**Word and item position records:**
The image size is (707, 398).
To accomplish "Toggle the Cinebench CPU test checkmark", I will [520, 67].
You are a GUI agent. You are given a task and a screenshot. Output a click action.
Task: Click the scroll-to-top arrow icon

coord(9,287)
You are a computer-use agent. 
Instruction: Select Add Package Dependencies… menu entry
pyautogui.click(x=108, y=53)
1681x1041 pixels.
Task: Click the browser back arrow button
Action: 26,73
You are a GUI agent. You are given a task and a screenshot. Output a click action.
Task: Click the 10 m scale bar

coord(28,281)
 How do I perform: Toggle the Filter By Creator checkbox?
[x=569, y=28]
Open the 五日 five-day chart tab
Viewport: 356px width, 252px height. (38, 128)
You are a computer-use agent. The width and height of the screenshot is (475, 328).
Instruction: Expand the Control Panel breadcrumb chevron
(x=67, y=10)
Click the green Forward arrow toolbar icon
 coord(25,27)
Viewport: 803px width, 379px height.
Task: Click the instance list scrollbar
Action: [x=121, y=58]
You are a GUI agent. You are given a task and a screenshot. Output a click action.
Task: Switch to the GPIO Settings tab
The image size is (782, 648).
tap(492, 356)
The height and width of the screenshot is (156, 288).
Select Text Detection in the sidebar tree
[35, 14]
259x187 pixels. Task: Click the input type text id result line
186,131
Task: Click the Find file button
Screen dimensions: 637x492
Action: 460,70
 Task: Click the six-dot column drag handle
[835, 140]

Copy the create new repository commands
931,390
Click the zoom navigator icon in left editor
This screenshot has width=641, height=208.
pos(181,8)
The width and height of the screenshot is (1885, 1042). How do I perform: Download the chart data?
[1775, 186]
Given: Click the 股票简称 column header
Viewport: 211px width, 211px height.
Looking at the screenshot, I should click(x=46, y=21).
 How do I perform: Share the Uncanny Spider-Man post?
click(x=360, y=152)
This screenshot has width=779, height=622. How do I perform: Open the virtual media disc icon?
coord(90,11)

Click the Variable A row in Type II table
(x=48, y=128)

**EXERCISE DIRECTIONS:**
Count the lines of the records above that contain the string "Instruction", treating uppercase and lowercase letters as distinct. Give only the number.

**ANSWER TO THE EXERCISE:**
2